For an added bonus, log a unique identifier that’s associated with the exception itself and that’s also transmitted to the exception tracking service. Now you have additional context to piece logs and exceptions together. Even better, and only when you have all the information, log a direct URL that can be accessed to get to the exception.

Log URLs for easy access to more context

Speaking of URLs, logging them can be incredibly handy. Of course not just any URL, but the ones that make it easier to access any information that could help investigate a problem further.

Our billing system logs links to customer information on Stripe, for example. Taking this further, your application could log links to your support backend, where the person currently investigating the case could learn more about the customer who’s affected.

Add emotional context to your logs

Emojis are great to express your emotions and to say things much shorter than with words.

That should give us something for logs as well, shouldn’t it? It’s nice to parse web request log lines that show something like status=500, but how much better would it be if they said status=:scream:?

Or replace severity with emojis.
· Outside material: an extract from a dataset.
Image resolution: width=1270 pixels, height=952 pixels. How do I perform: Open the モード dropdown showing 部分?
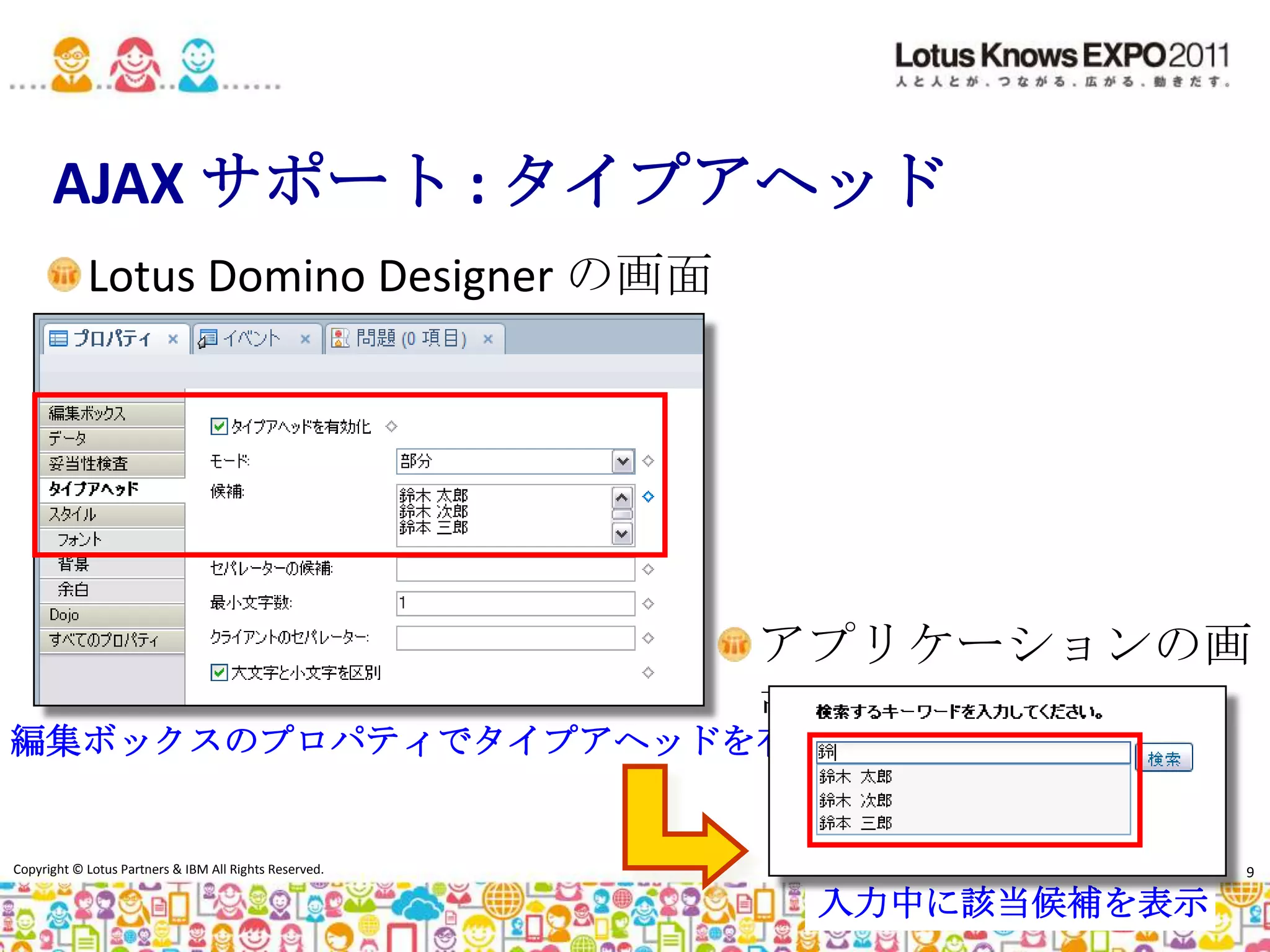(623, 461)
Surely :cry: is easier to spot for your eyes than WARN, yes?

Of course you could easily use Kaomojis as well, should your favorite logging system or terminal not support Emojis. status=(╯°□°)╯ or status=ಠ_ಠ could work just as well.

Logs are incredibly useful, and you can even have some fun with them too. Be nice to your logs and always keep in mind the person who’s reading them when something requires investigation or even in stressful outage situations. Making logs useful requires a lot of work but it pays off much later down the line, when something needs to be investigated.